[ACTIVITY]: Copy the material below line for line, changing nothing.

[INPUT]:
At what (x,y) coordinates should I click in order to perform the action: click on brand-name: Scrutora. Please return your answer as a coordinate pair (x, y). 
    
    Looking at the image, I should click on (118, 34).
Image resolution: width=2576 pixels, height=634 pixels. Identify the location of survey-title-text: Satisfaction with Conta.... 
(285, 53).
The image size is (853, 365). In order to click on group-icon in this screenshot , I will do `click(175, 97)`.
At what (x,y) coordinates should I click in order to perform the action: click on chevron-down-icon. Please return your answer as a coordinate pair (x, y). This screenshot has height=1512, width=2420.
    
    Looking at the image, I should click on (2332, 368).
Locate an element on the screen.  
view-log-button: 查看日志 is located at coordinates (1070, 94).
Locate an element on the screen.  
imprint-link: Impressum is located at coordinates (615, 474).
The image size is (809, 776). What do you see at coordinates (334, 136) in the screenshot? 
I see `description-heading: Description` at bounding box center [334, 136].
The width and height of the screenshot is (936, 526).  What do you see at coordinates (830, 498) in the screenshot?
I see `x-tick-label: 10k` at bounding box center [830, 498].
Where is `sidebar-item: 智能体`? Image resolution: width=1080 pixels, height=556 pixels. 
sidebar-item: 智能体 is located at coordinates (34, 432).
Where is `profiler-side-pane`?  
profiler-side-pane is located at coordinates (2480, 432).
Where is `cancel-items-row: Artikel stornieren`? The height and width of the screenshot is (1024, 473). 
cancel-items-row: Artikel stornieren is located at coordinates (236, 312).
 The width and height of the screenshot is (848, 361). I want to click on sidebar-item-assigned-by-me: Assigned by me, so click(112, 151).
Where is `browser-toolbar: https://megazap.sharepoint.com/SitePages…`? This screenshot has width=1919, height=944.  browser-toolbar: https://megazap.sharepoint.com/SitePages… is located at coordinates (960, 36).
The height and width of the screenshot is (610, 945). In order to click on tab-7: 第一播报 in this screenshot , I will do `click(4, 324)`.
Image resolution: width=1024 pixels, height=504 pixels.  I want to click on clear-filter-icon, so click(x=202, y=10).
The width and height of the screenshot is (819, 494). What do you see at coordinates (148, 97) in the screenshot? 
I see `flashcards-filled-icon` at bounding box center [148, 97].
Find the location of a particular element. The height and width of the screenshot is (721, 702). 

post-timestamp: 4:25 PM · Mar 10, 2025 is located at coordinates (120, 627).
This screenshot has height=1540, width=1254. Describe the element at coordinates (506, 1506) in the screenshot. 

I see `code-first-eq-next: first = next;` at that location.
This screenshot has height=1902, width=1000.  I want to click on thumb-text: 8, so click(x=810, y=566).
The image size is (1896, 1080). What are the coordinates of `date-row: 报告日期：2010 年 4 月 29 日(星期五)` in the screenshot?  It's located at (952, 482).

[EXERCISE RESULT]:
At what (x,y) coordinates should I click in order to perform the action: click on brand-name: Scrutora. Please return your answer as a coordinate pair (x, y). 
    
    Looking at the image, I should click on (118, 34).
Image resolution: width=2576 pixels, height=634 pixels. Identify the location of survey-title-text: Satisfaction with Conta.... 
(285, 53).
The image size is (853, 365). In order to click on group-icon in this screenshot , I will do `click(175, 97)`.
At what (x,y) coordinates should I click in order to perform the action: click on chevron-down-icon. Please return your answer as a coordinate pair (x, y). This screenshot has height=1512, width=2420.
    
    Looking at the image, I should click on (2332, 368).
Locate an element on the screen.  
view-log-button: 查看日志 is located at coordinates (1070, 94).
Locate an element on the screen.  
imprint-link: Impressum is located at coordinates (615, 474).
The image size is (809, 776). What do you see at coordinates (334, 136) in the screenshot? 
I see `description-heading: Description` at bounding box center [334, 136].
The width and height of the screenshot is (936, 526).  What do you see at coordinates (830, 498) in the screenshot?
I see `x-tick-label: 10k` at bounding box center [830, 498].
Where is `sidebar-item: 智能体`? Image resolution: width=1080 pixels, height=556 pixels. 
sidebar-item: 智能体 is located at coordinates (34, 432).
Where is `profiler-side-pane`?  
profiler-side-pane is located at coordinates (2480, 432).
Where is `cancel-items-row: Artikel stornieren`? The height and width of the screenshot is (1024, 473). 
cancel-items-row: Artikel stornieren is located at coordinates (236, 312).
 The width and height of the screenshot is (848, 361). I want to click on sidebar-item-assigned-by-me: Assigned by me, so click(112, 151).
Where is `browser-toolbar: https://megazap.sharepoint.com/SitePages…`? This screenshot has width=1919, height=944.  browser-toolbar: https://megazap.sharepoint.com/SitePages… is located at coordinates (960, 36).
The height and width of the screenshot is (610, 945). In order to click on tab-7: 第一播报 in this screenshot , I will do `click(4, 324)`.
Image resolution: width=1024 pixels, height=504 pixels.  I want to click on clear-filter-icon, so click(x=202, y=10).
The width and height of the screenshot is (819, 494). What do you see at coordinates (148, 97) in the screenshot? 
I see `flashcards-filled-icon` at bounding box center [148, 97].
Find the location of a particular element. The height and width of the screenshot is (721, 702). 

post-timestamp: 4:25 PM · Mar 10, 2025 is located at coordinates (120, 627).
This screenshot has height=1540, width=1254. Describe the element at coordinates (506, 1506) in the screenshot. 

I see `code-first-eq-next: first = next;` at that location.
This screenshot has height=1902, width=1000.  I want to click on thumb-text: 8, so click(x=810, y=566).
The image size is (1896, 1080). What are the coordinates of `date-row: 报告日期：2010 年 4 月 29 日(星期五)` in the screenshot?  It's located at (952, 482).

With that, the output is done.